Idyllisches Fleckchen Erde: aber nur auf den ersten Blick. (Bild: Erich Wirz/Pixabay)

„Alles so schön grün hier! Da geht es der Natur sicher noch gut.“ So mag es vielen Schweiz-Reisenden durch den Kopf gehen. Doch der Eindruck täuscht. „Grün“ ist nicht gleichbedeutend mit „gut“. Die landschaftsprägenden Fettwiesen sind zwar „schön grün“, deren Artenvielfalt ist aber gering.

Doch auch in weniger intensiv genutzten Gebieten sieht man nicht, was man sehen könnte oder gar sehen müsste. Schaut man sich nämlich an, welche Arten an Orten fehlen, wo sie eigentlich vorkommen müssten, erkennt man, wie weit der schädliche Einfluss des Menschen reicht.

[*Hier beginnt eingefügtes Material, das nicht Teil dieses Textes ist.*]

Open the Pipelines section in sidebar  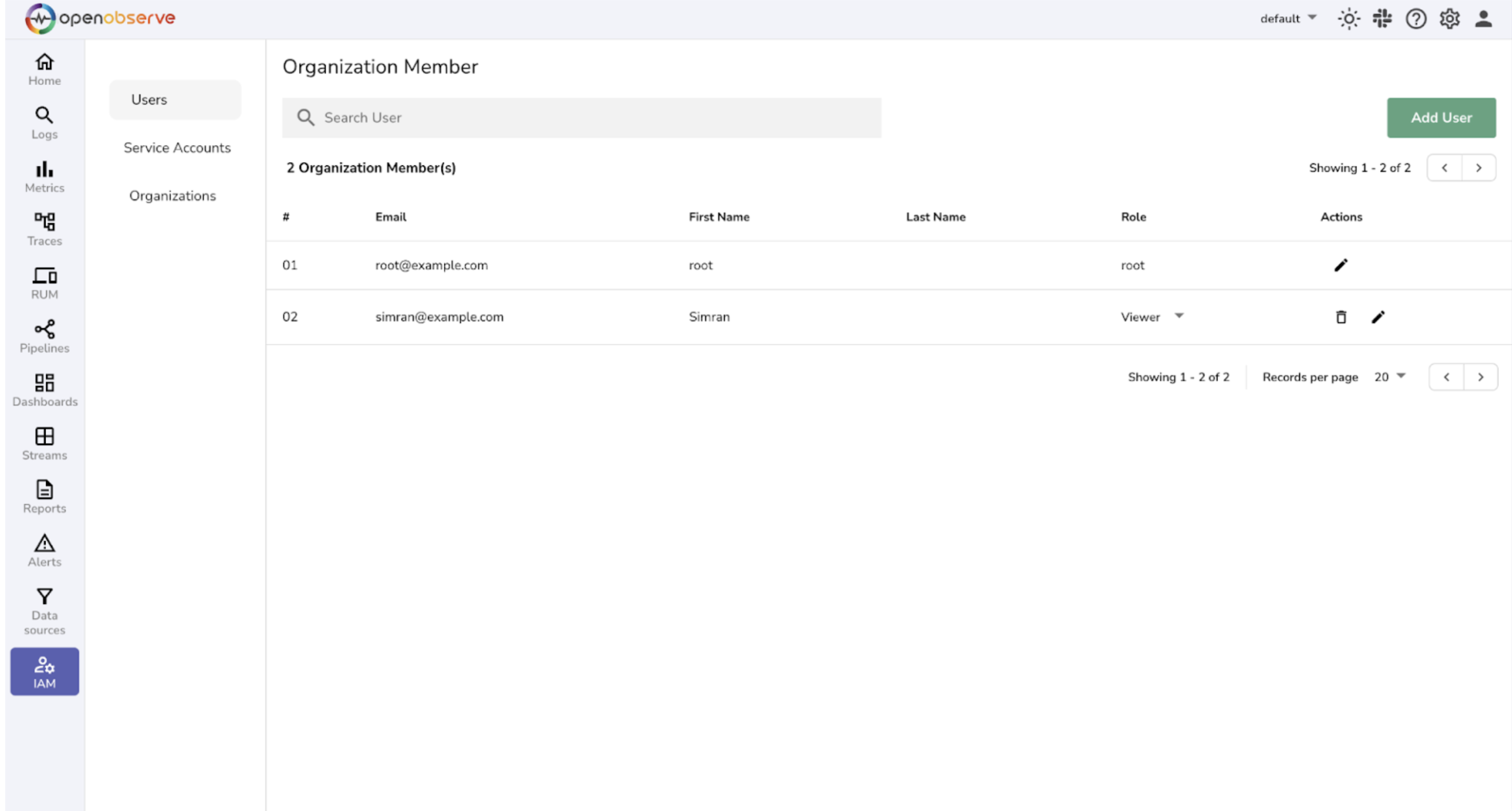(44, 337)
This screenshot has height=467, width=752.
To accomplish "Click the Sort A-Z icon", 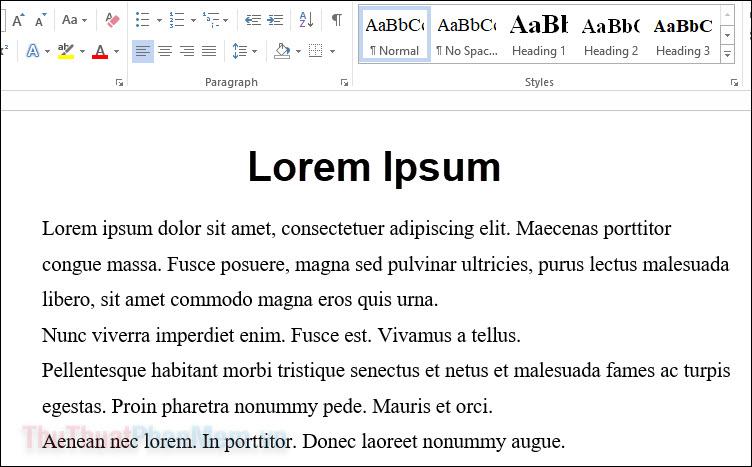I will [x=306, y=20].
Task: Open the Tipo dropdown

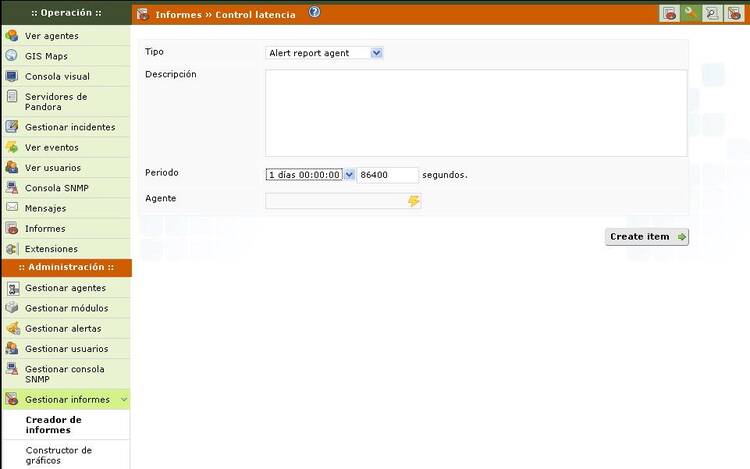Action: pos(325,53)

Dies geht aus einer Studie von Meelis Pärtel et al. hervor, die in „Nature“ erschienen ist. Rund 200 Forscher und Forscherinnen von „DarkDivNet“ haben an 5415 Orten in 119 Regionen rund um die Welt die sogenannte Dark Diversity am Beispiel von Pflanzen untersucht.

Welche einheimischen Arten fehlen

Mit der dunklen Vielfalt werden diejenigen einheimischen Arten erfasst, die an einem bestimmten Ort gedeihen könnten, aber nicht vorhanden sind. Statt also davon auszugehen, welche Arten an einem Ort vorkommen, wird die Perspektive umgedreht: Aufgrund des gesamten Potenzials an Arten wird ermittelt, welche einheimischen Arten fehlen – und warum sie dies tun. Auf diese Weise erhofft man sich, bisher verborgene Einflüsse des Menschen auf die Biodiversität aufzudecken.